Sebagai alumni 212, buat saya membeli karya ini, membantu melihat peristiwa ini dari perspektif Kafil Yamin. Beliau membuat kronologis dua demo sebelumnya, menulis beberapa catatan saksi mata, dan yang paling mengasikkan adalah tulisan saat-saat KH Nonop dari Ciamis,  memutuskan untuk tetap jalan meski aparat pemerintahan keberatan, dan tidak ada satupun PO (perusahaan otobis) yang mau membawa mereka kuatir oleh aparat. Inisatif KH Nonop Hanafi inilah yang akhirnya memicu pergerakan masif yang menggerakkan hati masyarakat dari berbagai daerah datang ke Jakarta dalam aksi damai yang mungkin tercatat dalam sejarah sebagai salah satu aksi terbesar dunia. Lepas dari kontroversi jumlah massa sebenarnya.

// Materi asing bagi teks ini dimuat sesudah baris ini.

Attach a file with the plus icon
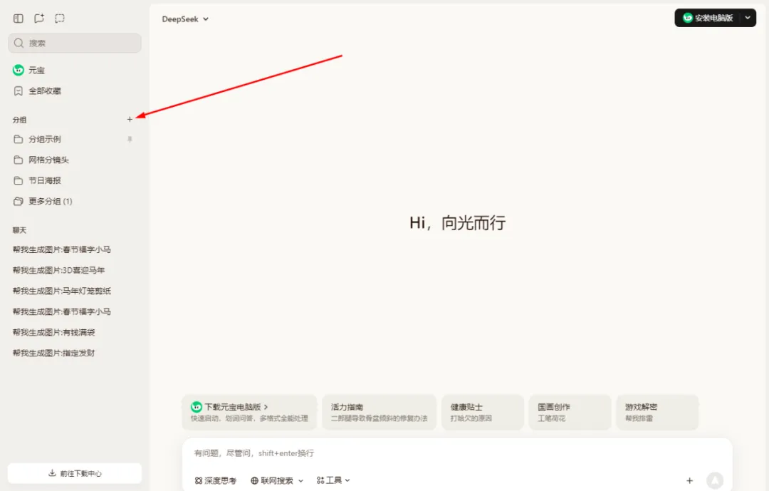 click(689, 480)
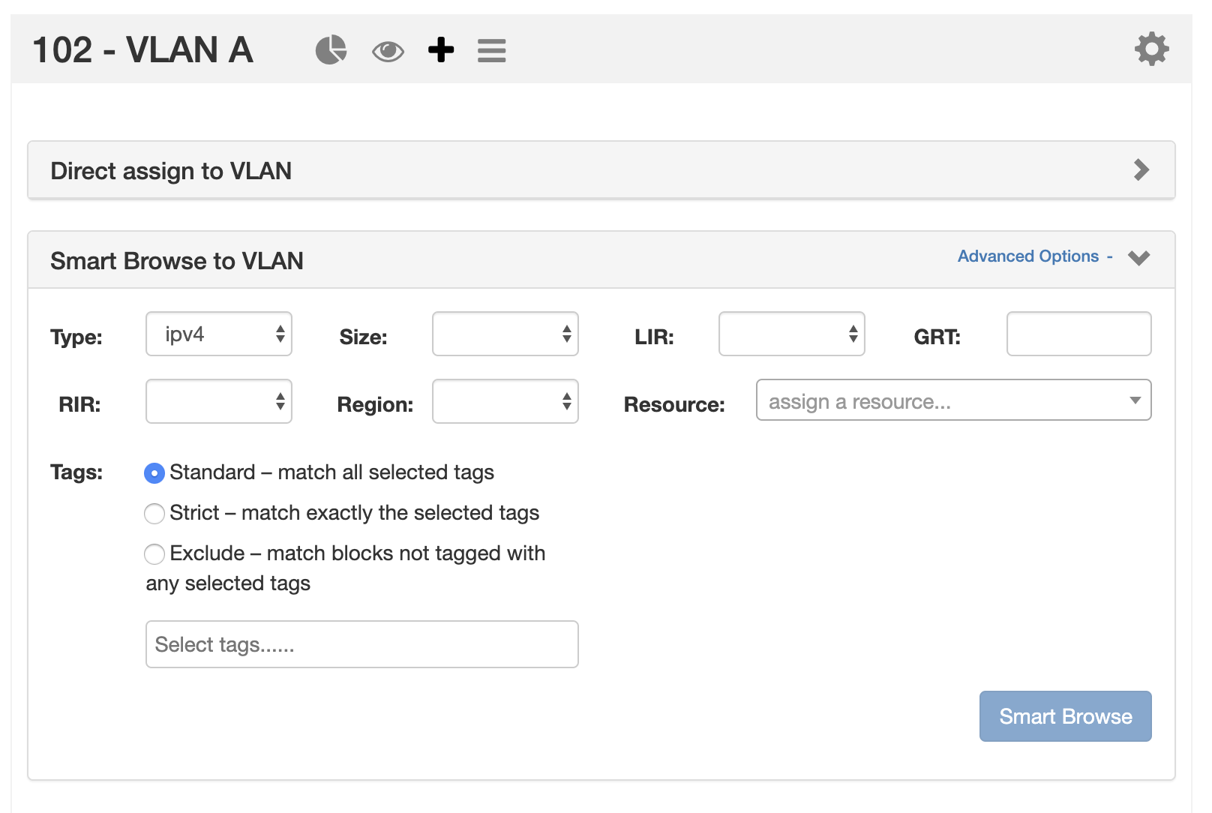
Task: Select Standard tag matching radio button
Action: click(155, 473)

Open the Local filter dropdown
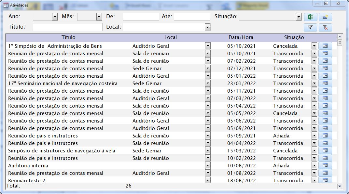pyautogui.click(x=207, y=27)
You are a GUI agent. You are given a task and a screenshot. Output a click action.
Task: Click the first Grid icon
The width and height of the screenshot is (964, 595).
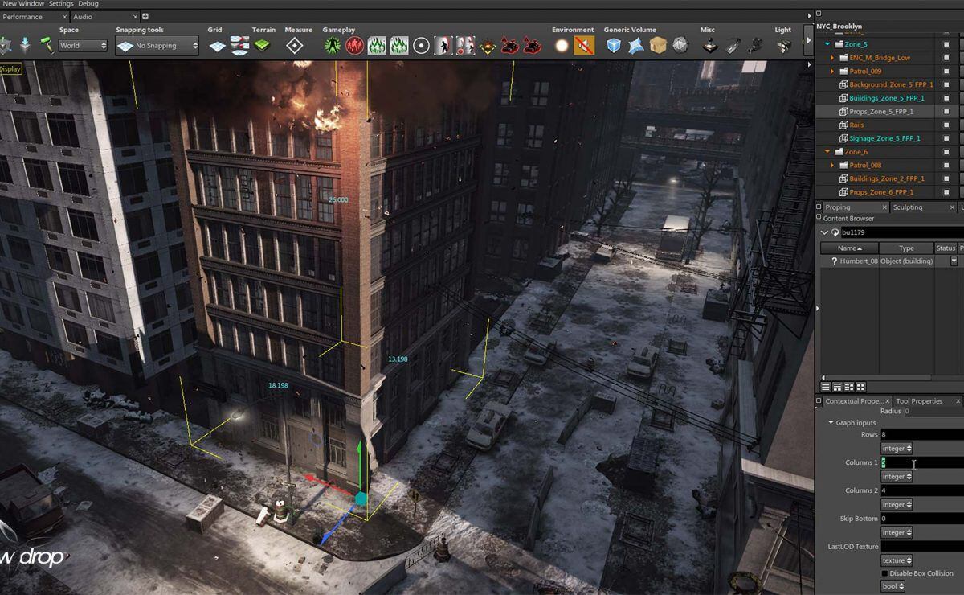pos(218,46)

Bagi yang percaya keajaiban, seperti awan yang melindungi rombongan mujahid Ciamis, makanan yang tidak putus-putus, para pedagang kecil yang menggratiskan dagangannya justru mendapatkan keuntungan yang berlipat, air hujan yang turun dan lalu berhenti seakan akan hanya untuk memberi kesempatan jamaah untuk berwudhu, bau wangi yang merebak, jamaah yang menjaga kebersihan, semua tanaman bahkan termasuk rumput sekalipun,  juga menjadi sebagian dari kisah-kisah yang disampaikan Kafil Yamin.

Meski agak kurang sreg dengan kata “Agung” dalam judulnya, membaca buku ini dengan hati,  tak urung menyebabkan haru, berkali kali saya tercekat, menghela nafas panjang dan berkaca-kaca. Kafil Yamin selain sebagai salah satu peserta dalam 212,  juga sengaja berkunjung ke Ciamis dan mewawancarai langsung santri sekaligus mujahid, sehingga membuat kisah ini semakin hidup. Meski cukup banyak error typho, namun secara keseluruhan, buku ini menarik untuk ditelaah, dan layak dimiliki alumni 212 ataupun pihak-pihak yang saat 212 berhalangan hadir dan ingin merasakan suasananya.

Cara mempertahankan, melindungi, meruwat NKRI itu bukan terutama dengan konsolidasi partai, menangkal gerakan ini-itu, melainkan dengan menegakkan keadilan di segala bidang, saling menghargai, saling bisa menempatkan diri.